Alcuni costumi dei precolombiani apparivano così lontani dalla mentalità europea
che solo una fortissima volontà di studiare e la disponibilità a comprenderne i motivi
profondi avrebbe potuto collocarli nel loro giusto contesto. Uno di essi era la nudità, ma
quelli che segnarono la vera rottura tra conquistatori e conquistati furono i sacrifici umani e
il cannibalismo. Si trattava senza dubbio di atti orrendi che gli Spagnoli avrebbero avuto
dovere di far cessare. Avrebbero dovuto capire, però, che tali atti non erano dettati dalla
crudeltà e dal vizio, ma avevano la radici profonde nella religione e nei culti che
rappresentavano il collante che teneva insieme l'intera società.
Forse anche per lo shock subito da Cortés, l’intera visione india del sacro apparve
agli Spagnoli come il frutto di una religione satanica.
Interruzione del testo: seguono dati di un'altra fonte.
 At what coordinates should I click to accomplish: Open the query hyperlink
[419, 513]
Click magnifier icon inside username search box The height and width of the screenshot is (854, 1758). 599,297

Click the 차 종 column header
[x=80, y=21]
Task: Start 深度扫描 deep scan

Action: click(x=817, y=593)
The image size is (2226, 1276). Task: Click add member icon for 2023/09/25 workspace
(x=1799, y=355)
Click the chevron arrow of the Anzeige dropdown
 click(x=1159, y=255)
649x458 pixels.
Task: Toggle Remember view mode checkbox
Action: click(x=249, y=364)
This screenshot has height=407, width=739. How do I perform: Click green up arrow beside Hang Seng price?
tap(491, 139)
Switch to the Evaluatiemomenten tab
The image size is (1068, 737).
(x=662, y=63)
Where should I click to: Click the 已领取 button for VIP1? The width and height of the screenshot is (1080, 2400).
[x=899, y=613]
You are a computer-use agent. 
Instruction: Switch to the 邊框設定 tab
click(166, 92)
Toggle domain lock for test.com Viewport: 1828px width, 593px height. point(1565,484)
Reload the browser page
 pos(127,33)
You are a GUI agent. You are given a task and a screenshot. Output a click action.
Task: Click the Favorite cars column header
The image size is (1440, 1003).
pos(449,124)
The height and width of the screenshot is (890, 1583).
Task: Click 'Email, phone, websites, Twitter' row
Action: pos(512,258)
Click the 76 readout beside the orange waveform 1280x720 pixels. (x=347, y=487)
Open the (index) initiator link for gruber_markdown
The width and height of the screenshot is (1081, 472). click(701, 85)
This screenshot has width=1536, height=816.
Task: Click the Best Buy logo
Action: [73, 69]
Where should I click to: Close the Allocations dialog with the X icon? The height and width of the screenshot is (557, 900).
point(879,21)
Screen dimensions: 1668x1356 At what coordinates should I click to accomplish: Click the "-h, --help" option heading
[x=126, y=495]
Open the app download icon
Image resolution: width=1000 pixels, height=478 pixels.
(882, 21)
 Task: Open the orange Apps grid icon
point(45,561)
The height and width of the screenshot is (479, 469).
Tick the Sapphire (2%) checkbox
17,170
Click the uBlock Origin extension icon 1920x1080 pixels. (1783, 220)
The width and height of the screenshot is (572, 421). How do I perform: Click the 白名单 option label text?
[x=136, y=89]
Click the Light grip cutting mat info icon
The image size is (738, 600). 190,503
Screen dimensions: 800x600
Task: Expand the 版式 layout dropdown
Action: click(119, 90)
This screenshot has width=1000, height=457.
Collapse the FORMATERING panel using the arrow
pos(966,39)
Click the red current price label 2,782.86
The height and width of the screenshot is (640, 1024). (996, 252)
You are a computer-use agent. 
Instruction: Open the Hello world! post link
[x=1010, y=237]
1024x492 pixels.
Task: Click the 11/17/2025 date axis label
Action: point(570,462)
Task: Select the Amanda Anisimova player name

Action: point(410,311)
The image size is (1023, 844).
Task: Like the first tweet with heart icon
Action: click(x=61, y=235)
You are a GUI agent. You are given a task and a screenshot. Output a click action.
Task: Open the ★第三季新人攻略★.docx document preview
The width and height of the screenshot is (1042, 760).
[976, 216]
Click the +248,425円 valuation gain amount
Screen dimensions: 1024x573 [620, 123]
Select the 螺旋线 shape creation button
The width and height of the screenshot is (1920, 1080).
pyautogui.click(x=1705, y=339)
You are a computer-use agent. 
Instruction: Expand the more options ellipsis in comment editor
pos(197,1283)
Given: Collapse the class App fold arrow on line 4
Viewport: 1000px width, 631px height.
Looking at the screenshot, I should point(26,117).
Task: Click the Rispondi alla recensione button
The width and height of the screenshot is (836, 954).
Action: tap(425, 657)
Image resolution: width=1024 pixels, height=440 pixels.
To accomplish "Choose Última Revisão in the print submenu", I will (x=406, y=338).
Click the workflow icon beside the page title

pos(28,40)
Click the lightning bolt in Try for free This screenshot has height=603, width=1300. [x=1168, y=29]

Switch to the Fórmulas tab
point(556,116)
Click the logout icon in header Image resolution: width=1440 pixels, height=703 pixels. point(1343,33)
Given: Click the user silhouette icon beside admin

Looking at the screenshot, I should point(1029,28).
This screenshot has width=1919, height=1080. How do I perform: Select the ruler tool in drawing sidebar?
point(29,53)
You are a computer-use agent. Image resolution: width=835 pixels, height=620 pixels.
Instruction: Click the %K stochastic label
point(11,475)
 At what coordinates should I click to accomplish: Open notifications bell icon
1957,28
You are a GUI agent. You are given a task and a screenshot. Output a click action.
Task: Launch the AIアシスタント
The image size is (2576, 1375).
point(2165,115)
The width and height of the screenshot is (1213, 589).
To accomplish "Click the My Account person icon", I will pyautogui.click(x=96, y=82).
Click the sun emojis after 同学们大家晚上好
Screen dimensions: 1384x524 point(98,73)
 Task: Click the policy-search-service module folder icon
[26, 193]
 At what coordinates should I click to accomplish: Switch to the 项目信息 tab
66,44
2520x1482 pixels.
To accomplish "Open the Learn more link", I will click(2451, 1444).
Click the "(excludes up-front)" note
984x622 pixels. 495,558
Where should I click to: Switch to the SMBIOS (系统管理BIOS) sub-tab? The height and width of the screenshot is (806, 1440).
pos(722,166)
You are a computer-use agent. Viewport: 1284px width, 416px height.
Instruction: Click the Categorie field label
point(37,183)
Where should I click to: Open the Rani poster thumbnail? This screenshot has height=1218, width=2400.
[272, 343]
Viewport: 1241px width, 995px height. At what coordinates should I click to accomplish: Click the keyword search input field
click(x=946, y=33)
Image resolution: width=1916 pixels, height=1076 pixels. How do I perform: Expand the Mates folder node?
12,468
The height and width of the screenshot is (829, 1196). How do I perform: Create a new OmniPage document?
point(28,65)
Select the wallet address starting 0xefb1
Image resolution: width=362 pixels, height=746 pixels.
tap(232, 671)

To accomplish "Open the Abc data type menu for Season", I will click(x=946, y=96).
Il dio azteco Quetzalcoatl, per
esempio, era raffigurato con un serpente che, per i cattolici, era uno dei travestimenti
preferiti del demonio; i sacerdoti bevevano misture o aspiravano fumi, atti che in Europa
erano imputati alle streghe; ogni comunità aveva il suo sciamano che sosteneva di parlare
con gli spiriti dei morti e di viaggiare senza che il suo corpo dovesse spostarsi e ciò apparve
frutto di un patto col diavolo. Di fronte a queste usanze, un sacerdote cattolico sostenne
addirittura che con la venuta di Cristo, Satana, costretto dal trionfo del cristianesimo ad
abbandonare l'Europa, si fosse rifugiato in America. Questo atteggiamento spiega anche il
perché di tante conversioni forzate: l’urgenza di espellere il demonio con il battesimo dal
corpo degli individui per il terrore di essere catturati, non ammetteva lunghe e pazienti
opere di convincimento.
Quei Bianchi, venuti a turbare società dotate di proprie regole e di un proprio
equilibrio, insomma, non fecero l'esercizio del comprendere, ma quello del giudicare e
conclusero che non era peccato torturare e uccidere perché nel Nuovo Mondo non
avevano trovato esseri umani ma creature animalesche, incarnazione del demonio.